--- WHAT YOU WILL DO ---
Using the entries below, show all lines with the string "agent".

BEGIN RAW DATA

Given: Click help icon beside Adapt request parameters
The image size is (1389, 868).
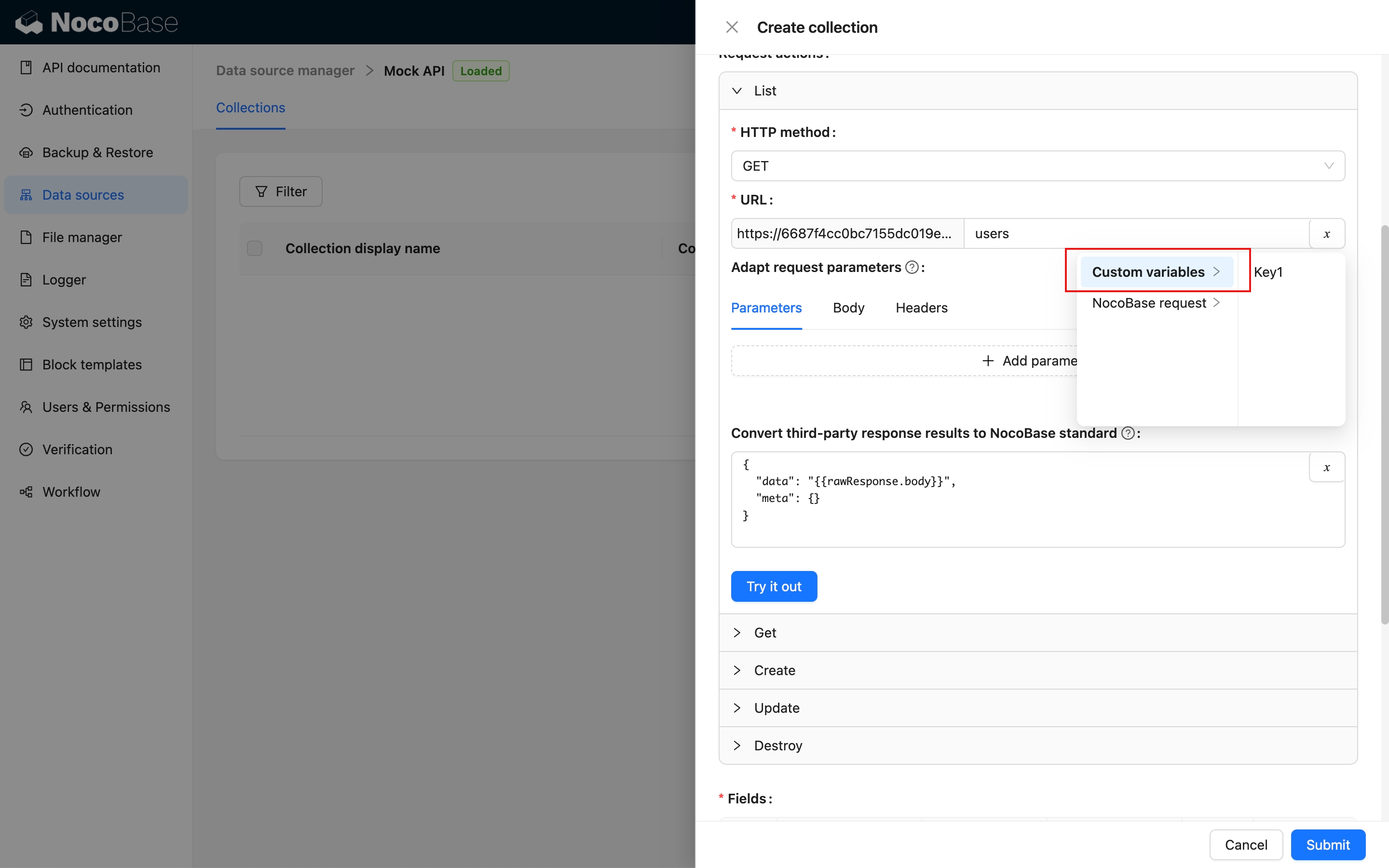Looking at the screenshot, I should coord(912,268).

END RAW DATA
BEGIN RAW DATA

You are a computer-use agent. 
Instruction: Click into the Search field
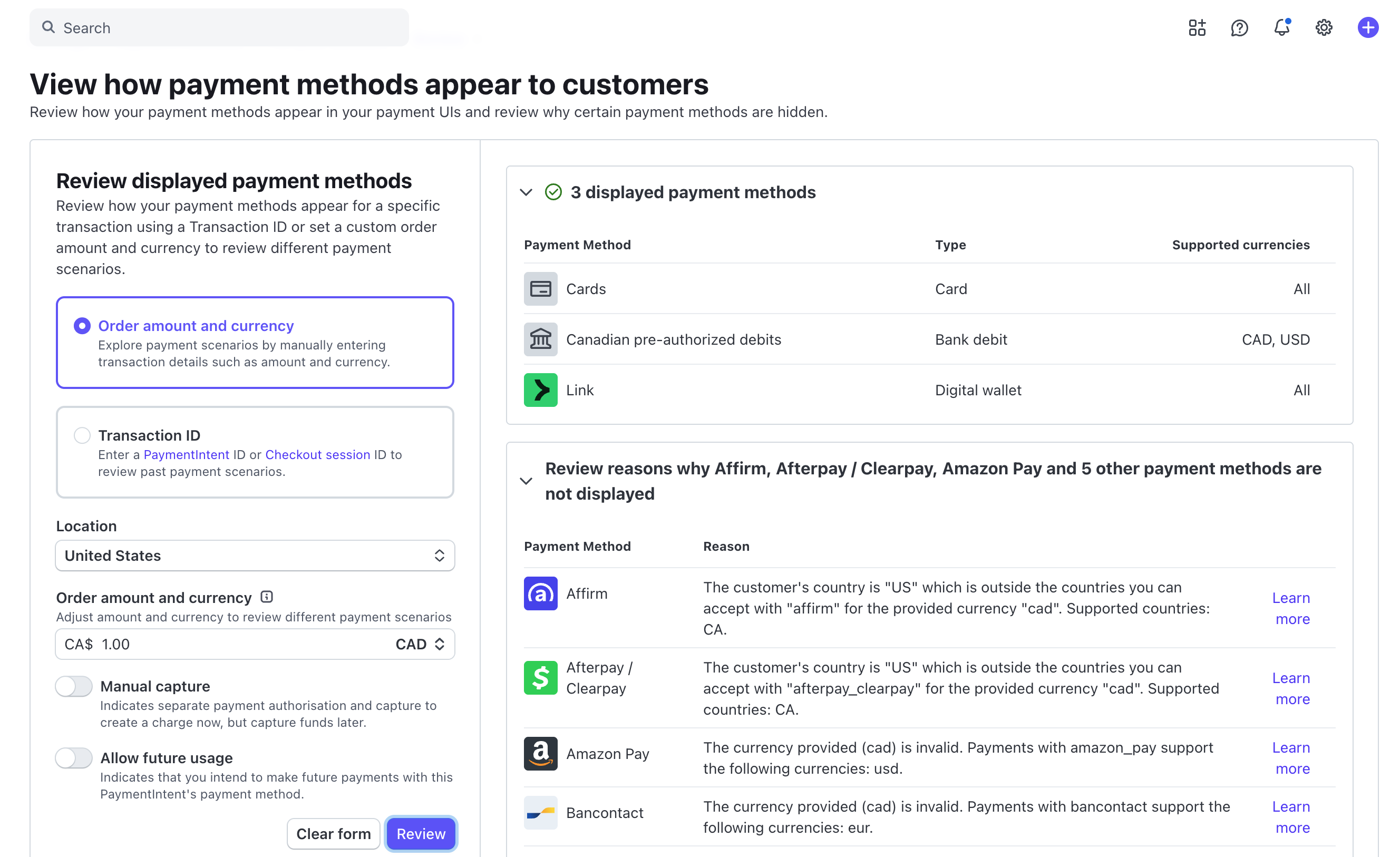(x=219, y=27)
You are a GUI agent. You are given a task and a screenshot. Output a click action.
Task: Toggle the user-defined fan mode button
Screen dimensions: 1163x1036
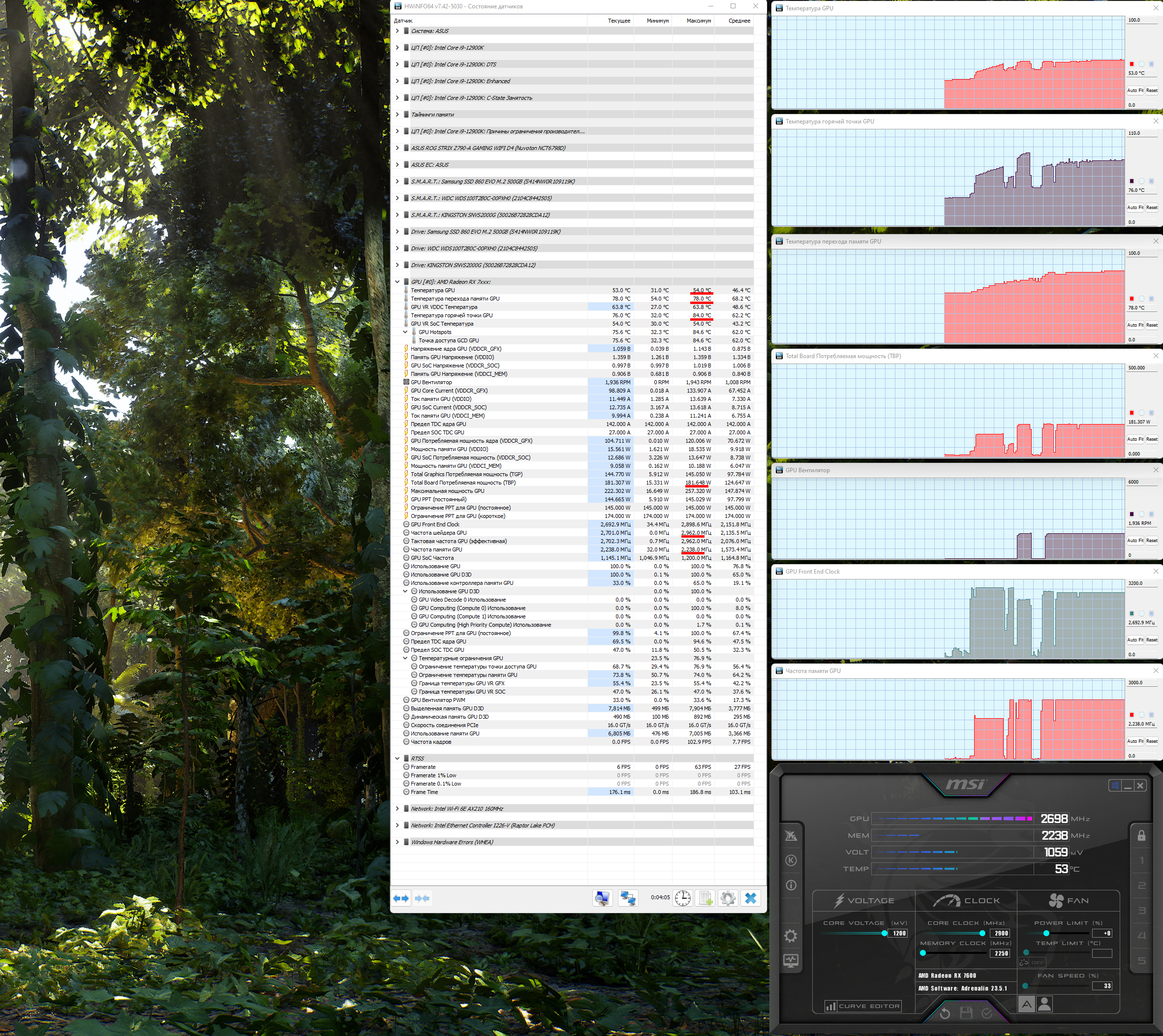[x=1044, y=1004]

END RAW DATA

--- RESULT OF THE TASK ---
You are a computer-use agent. 
You are a GUI agent. You are given a task and a screenshot. Output a click action.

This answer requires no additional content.